Que ganas me dió de convertirme en una sommelier de Sake, es con la bebida alcohólica que más disfruto.El mundo del sake es igual de complejo y variado como el del vino. Este lugar ha sido uno de mis preferidos en todo el viaje.

En el barrio de Asakusa se encuentra un restaurante que ya cuenta con la sexta generación de chefs que dirige el restaurante Komagata Dozeu. La especialidad es el dojo, un tipo de anguila pequeña de río. Es un pez delicado y sabroso que es preparado de diez maneras distintas en este lugar. El restaurante es de por si un viaje al Japón tradicional que no se deja ver con tanta frecuencia en Tokio.

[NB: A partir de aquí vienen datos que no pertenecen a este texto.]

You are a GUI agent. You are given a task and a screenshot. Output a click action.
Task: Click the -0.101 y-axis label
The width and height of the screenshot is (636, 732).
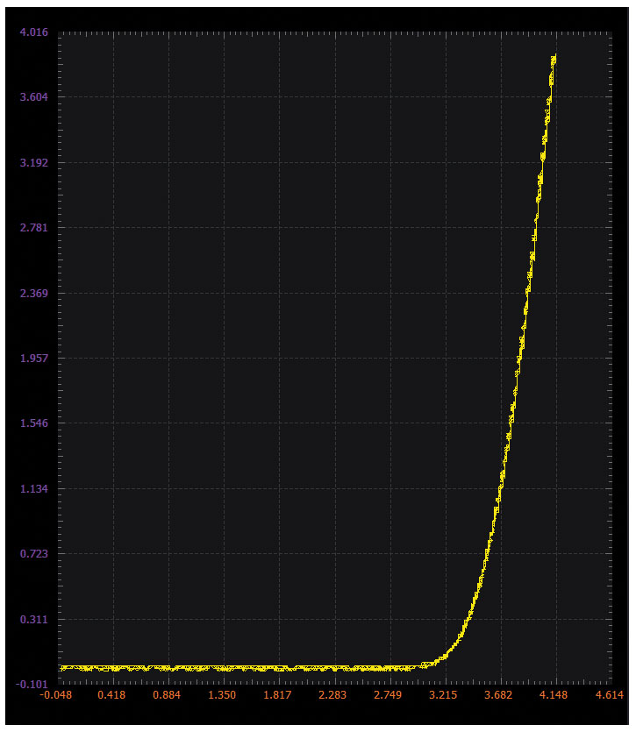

El viaje por este Tokio tradicional en el barrio de Asakusa continúo por la calle Kappabashi dori, especializada en utensilios y herramientas para la cocina y salón. Hay todo lo que uno pueda (y no) imaginar. Una locura! Sencillamente quería llevarme todo!

En el barrio de Ueno, a poca distancia de Asakusa se encuentra la única galería comercial al aire libre de Tokio: Ameya Yokocho. Fue famosa como mercado negro tras la segunda guerra mundial y aún conserva parte de ese ambiente con vendedores que gritan y puestos de pescado fresco, pescado seco, especias, frutas, algas y setas secas, que conviven con los puestos de ropa, zapatos y cosmética


Hice unas cuantas visitas más a restaurantes, como el Maisen, especializado en tonkatsu (filetes de cerdo negro japonés empanados).El Sakata , especializado en udon, el Ten – Ichi, uno de los mejores y más antiguos restaurantes de tempura de Tokio. La tempura es ligera, aireada y crujiente. Yonehana, restaurante de cocina japonesa tradicional especializado en la deliciosa y sabrosa unagi (anguila).Otro que me llevó mi amiga Mika, al que iba desde pequeña con su familia y no recuerdo el nombre….era especialiado en Kushiage (brochetas de vegetales, mariscos y carne arrebozadas y fritas ).
Para los mejores dulces japoneses : Centaro en el barrio de Ginza

Mi última noche en Tokio la celebré en el restaurante kaiseki, Wake-tokuyama. La comida espectacular y el ambiente del restaurante del estilo japonés , moderno y acogedor.

Como verán no hice ninguna visita a un restaurante de sushi y sashimi, habrán algunos que me critiquen por esto, pero la razón por la que no lo hice fue porque después de haber probado en dos oportunidades uno de los mejores sashimis y sushis de mi vida en Kyushu (región conocida por tener variedad de pescados locales, donde se pueden tomar más frescos que en Tokio, ya que los pescados de esta zona son enviados también a la lonja de Tsukiji).
Me quedé más que satisfecha. Simplemente decidí quedarme con esos dos recuerdos grabados en mi memoria. No quise tomar el riesgo de remplazarlos con otro que no llegase al mismo nivel. Además en Tokio comer sushi y sashimi es bastante más caro, y preferí guardar ese dinero para mis visitas a los restaurantes especializados en Kaiseki donde además, te dan siempre en los menús de degustación algo de sashimi y toda una variedad de platos desconocidos para mi hasta ese entonces con los ingredientes de estación.


Desde antes de irme a Japón tenía bien claro que el propósito de este viaje culinario era descubrir la comida japonesa más allá del sushi y sashimi.